What the task requires - Reproduce the items below, swapping every occurrence of "What are the coordinates of" for "Give the coordinates of" and keeping everything else as it is.

Lines of data -
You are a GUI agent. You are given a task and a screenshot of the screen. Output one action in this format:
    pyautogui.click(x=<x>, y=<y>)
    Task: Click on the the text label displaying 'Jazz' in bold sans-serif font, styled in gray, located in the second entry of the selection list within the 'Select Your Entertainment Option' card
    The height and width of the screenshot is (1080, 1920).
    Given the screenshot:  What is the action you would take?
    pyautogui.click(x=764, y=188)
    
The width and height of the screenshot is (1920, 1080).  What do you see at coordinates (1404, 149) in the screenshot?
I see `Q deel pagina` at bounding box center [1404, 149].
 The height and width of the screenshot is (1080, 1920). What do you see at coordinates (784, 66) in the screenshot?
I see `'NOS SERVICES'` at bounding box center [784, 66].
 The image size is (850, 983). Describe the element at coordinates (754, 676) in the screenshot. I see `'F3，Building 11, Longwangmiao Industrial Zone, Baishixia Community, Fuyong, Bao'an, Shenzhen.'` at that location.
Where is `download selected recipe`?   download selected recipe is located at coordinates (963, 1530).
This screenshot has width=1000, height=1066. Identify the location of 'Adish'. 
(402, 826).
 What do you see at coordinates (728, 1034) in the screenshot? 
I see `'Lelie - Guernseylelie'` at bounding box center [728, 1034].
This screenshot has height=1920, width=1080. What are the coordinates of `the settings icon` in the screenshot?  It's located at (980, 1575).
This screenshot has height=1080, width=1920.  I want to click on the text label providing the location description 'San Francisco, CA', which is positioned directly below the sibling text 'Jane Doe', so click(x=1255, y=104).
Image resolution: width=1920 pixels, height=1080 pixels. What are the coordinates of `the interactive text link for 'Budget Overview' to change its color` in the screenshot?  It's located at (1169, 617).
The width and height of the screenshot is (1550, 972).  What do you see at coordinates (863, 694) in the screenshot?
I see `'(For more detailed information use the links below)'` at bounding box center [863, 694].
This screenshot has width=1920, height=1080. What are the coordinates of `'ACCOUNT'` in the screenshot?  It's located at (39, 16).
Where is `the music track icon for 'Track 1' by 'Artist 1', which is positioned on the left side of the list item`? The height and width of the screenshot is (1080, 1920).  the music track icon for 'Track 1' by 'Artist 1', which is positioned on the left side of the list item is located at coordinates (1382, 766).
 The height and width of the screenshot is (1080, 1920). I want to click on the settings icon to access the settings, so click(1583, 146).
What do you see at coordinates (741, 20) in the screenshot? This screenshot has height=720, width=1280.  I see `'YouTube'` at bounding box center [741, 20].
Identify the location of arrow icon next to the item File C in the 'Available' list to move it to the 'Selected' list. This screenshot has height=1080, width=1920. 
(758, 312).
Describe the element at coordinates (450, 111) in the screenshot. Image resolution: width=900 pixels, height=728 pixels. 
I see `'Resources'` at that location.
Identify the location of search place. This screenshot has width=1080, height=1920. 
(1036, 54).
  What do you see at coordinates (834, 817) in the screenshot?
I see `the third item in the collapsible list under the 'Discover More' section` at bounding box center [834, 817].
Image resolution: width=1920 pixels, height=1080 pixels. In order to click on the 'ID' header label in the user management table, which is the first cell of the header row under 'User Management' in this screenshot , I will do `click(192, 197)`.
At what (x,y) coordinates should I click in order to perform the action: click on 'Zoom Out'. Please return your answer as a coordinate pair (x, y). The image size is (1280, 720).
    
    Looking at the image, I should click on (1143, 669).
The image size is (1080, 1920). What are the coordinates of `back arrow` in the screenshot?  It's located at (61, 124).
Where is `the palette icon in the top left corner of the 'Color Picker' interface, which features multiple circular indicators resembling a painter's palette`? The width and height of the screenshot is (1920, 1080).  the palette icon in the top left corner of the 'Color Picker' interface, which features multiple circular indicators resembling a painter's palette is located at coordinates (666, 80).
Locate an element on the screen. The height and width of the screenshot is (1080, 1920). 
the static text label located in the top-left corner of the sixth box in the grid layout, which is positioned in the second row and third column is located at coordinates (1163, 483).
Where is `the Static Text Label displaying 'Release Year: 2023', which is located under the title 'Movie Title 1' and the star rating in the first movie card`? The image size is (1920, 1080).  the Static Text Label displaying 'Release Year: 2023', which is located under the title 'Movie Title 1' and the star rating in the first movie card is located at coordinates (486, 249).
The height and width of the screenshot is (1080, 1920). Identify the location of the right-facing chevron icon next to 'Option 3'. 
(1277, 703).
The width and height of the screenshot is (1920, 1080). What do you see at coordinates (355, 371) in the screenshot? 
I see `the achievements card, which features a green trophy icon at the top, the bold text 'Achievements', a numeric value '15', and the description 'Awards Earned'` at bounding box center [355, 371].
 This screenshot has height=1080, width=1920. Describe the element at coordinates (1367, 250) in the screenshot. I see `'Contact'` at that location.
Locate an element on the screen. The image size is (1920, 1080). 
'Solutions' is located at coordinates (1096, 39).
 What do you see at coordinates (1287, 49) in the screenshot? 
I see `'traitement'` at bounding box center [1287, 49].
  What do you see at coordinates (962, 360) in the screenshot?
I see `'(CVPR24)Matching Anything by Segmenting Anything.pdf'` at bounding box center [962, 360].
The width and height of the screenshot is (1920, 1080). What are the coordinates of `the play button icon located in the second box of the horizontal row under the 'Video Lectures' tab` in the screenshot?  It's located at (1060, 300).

Output for this task -
You are a GUI agent. You are given a task and a screenshot of the screen. Output one action in this format:
    pyautogui.click(x=<x>, y=<y>)
    Task: Click on the the text label displaying 'Jazz' in bold sans-serif font, styled in gray, located in the second entry of the selection list within the 'Select Your Entertainment Option' card
    The height and width of the screenshot is (1080, 1920).
    Given the screenshot:  What is the action you would take?
    pyautogui.click(x=764, y=188)
    
The width and height of the screenshot is (1920, 1080).  What do you see at coordinates (1404, 149) in the screenshot?
I see `Q deel pagina` at bounding box center [1404, 149].
 The height and width of the screenshot is (1080, 1920). What do you see at coordinates (784, 66) in the screenshot?
I see `'NOS SERVICES'` at bounding box center [784, 66].
 The image size is (850, 983). Describe the element at coordinates (754, 676) in the screenshot. I see `'F3，Building 11, Longwangmiao Industrial Zone, Baishixia Community, Fuyong, Bao'an, Shenzhen.'` at that location.
Where is `download selected recipe`?   download selected recipe is located at coordinates (963, 1530).
This screenshot has width=1000, height=1066. Identify the location of 'Adish'. 
(402, 826).
 What do you see at coordinates (728, 1034) in the screenshot? 
I see `'Lelie - Guernseylelie'` at bounding box center [728, 1034].
This screenshot has height=1920, width=1080. Give the coordinates of `the settings icon` in the screenshot?  It's located at (980, 1575).
This screenshot has height=1080, width=1920.  I want to click on the text label providing the location description 'San Francisco, CA', which is positioned directly below the sibling text 'Jane Doe', so click(x=1255, y=104).
Image resolution: width=1920 pixels, height=1080 pixels. Give the coordinates of `the interactive text link for 'Budget Overview' to change its color` in the screenshot?  It's located at (1169, 617).
The width and height of the screenshot is (1550, 972).  What do you see at coordinates (863, 694) in the screenshot?
I see `'(For more detailed information use the links below)'` at bounding box center [863, 694].
This screenshot has width=1920, height=1080. Give the coordinates of `'ACCOUNT'` in the screenshot?  It's located at (39, 16).
Where is `the music track icon for 'Track 1' by 'Artist 1', which is positioned on the left side of the list item`? The height and width of the screenshot is (1080, 1920).  the music track icon for 'Track 1' by 'Artist 1', which is positioned on the left side of the list item is located at coordinates (1382, 766).
 The height and width of the screenshot is (1080, 1920). I want to click on the settings icon to access the settings, so click(1583, 146).
What do you see at coordinates (741, 20) in the screenshot? This screenshot has height=720, width=1280.  I see `'YouTube'` at bounding box center [741, 20].
Identify the location of arrow icon next to the item File C in the 'Available' list to move it to the 'Selected' list. This screenshot has height=1080, width=1920. 
(758, 312).
Describe the element at coordinates (450, 111) in the screenshot. Image resolution: width=900 pixels, height=728 pixels. 
I see `'Resources'` at that location.
Identify the location of search place. This screenshot has width=1080, height=1920. 
(1036, 54).
  What do you see at coordinates (834, 817) in the screenshot?
I see `the third item in the collapsible list under the 'Discover More' section` at bounding box center [834, 817].
Image resolution: width=1920 pixels, height=1080 pixels. In order to click on the 'ID' header label in the user management table, which is the first cell of the header row under 'User Management' in this screenshot , I will do `click(192, 197)`.
At what (x,y) coordinates should I click in order to perform the action: click on 'Zoom Out'. Please return your answer as a coordinate pair (x, y). The image size is (1280, 720).
    
    Looking at the image, I should click on (1143, 669).
The image size is (1080, 1920). Give the coordinates of `back arrow` in the screenshot?  It's located at (61, 124).
Where is `the palette icon in the top left corner of the 'Color Picker' interface, which features multiple circular indicators resembling a painter's palette`? The width and height of the screenshot is (1920, 1080).  the palette icon in the top left corner of the 'Color Picker' interface, which features multiple circular indicators resembling a painter's palette is located at coordinates (666, 80).
Locate an element on the screen. The height and width of the screenshot is (1080, 1920). 
the static text label located in the top-left corner of the sixth box in the grid layout, which is positioned in the second row and third column is located at coordinates (1163, 483).
Where is `the Static Text Label displaying 'Release Year: 2023', which is located under the title 'Movie Title 1' and the star rating in the first movie card`? The image size is (1920, 1080).  the Static Text Label displaying 'Release Year: 2023', which is located under the title 'Movie Title 1' and the star rating in the first movie card is located at coordinates (486, 249).
The height and width of the screenshot is (1080, 1920). Identify the location of the right-facing chevron icon next to 'Option 3'. 
(1277, 703).
The width and height of the screenshot is (1920, 1080). What do you see at coordinates (355, 371) in the screenshot? 
I see `the achievements card, which features a green trophy icon at the top, the bold text 'Achievements', a numeric value '15', and the description 'Awards Earned'` at bounding box center [355, 371].
 This screenshot has height=1080, width=1920. Describe the element at coordinates (1367, 250) in the screenshot. I see `'Contact'` at that location.
Locate an element on the screen. The image size is (1920, 1080). 
'Solutions' is located at coordinates (1096, 39).
 What do you see at coordinates (1287, 49) in the screenshot? 
I see `'traitement'` at bounding box center [1287, 49].
  What do you see at coordinates (962, 360) in the screenshot?
I see `'(CVPR24)Matching Anything by Segmenting Anything.pdf'` at bounding box center [962, 360].
The width and height of the screenshot is (1920, 1080). Give the coordinates of `the play button icon located in the second box of the horizontal row under the 'Video Lectures' tab` in the screenshot?  It's located at (1060, 300).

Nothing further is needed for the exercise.